Dave: Respectfully, I disagree.
Here’s an experiment: first record yourself saying “honey, do you want me to pause this?” (imagining that your sweetie has just gotten up to answer the phone); then record yourself telling an imaginary DVD player the command “pause.” Now download Audacity and isolate the “pause” from the initial statement. Compare the two. Can you tell the difference between the two utterances? If you can, so can a computer. Don’t assume that your ability to discern the difference is due to some supra-aural ESP skills you might have. You’re decoding nuanced information from changes in pitch, volume and cadence. Fairly primitive DSP (digital signal processing) can interpret this stuff quite capably. Especially in the world of set top boxes and game consoles as video players.

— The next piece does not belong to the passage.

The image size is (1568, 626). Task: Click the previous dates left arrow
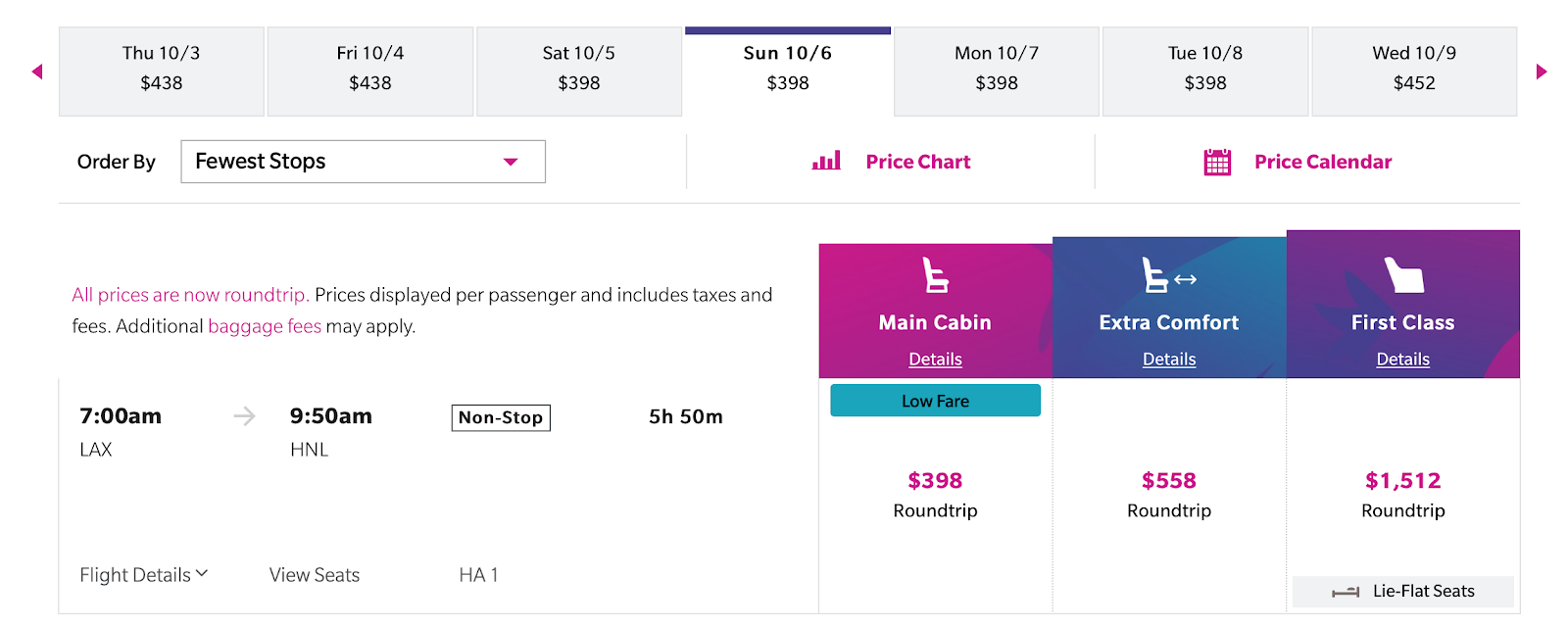coord(37,72)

Tim McCoy: Mac OSX has had this ability since I think 10.2—it responds to a set of voice commands (and more you can define) by listening for a keyword of your devising. Saying “Honey, recycle these catalogs and open the mail” would do nothing (unless your honey was around) while “Computer, open the mail” would bring you to your inbox.
I’m not vouching for how well this works in practice, just that it’s out there.

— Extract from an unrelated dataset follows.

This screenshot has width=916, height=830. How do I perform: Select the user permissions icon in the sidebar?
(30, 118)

What if my DVD’s remote had one button and a microphone, and I could speak into it like a phone?
And GOD does that interminable voicemail lady on cell phones tick me off—just imagine how many 30 second messages they turn into 1:03 phonecalls!
Kim Goodwin: I’ve been pleasantly surprised by how well my Mac dictation software can differentiate between commands and content it should type, and unless I pause to think in mid-sentence, it’s not bad at punctuation. (Oddly, the Windows version, which uses the same engine, is less adept.)

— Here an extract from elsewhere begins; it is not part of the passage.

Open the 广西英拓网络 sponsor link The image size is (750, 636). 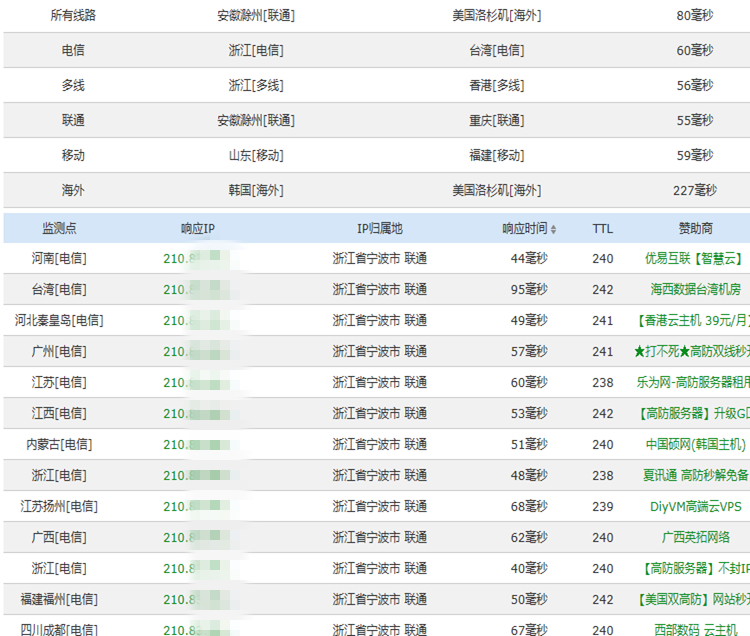click(695, 537)
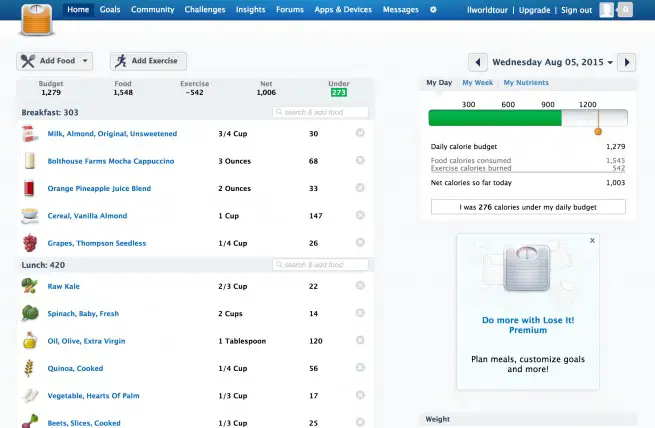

Doug LeMoine: During the Agfa project of olden times, Nate and I saw some pretty amazing voice recognition software … The radiologist “trained” it to map the unique ways that each person has of saying specific words, and this would take – generally – around 15 minutes. Building on what Dave said about the computer’s ability to determine subtle voice inflections, it seems to me that a brief “training” session (2 minutes) could be a way of refining the computer’s knowledge AND serve as a pedagogical vector for the user – these are the commands, this is how you say them.
(Also, perhaps they could be configured to include profanity for users like Alan?)
Still, it’s going to be weird. I would guess that, no matter how subtle, you’ll always need to have a “DVD voice” – in a somewhat similar way that you learn your “pack leader” voice when you get a dog – and you’ll need to talk to the DVD in an (albeit subtly) different way.
“Do you want me to tell it to eject the disk?”
“EJECT the disk.”
Which is not tragic, really, but also not totally “human.”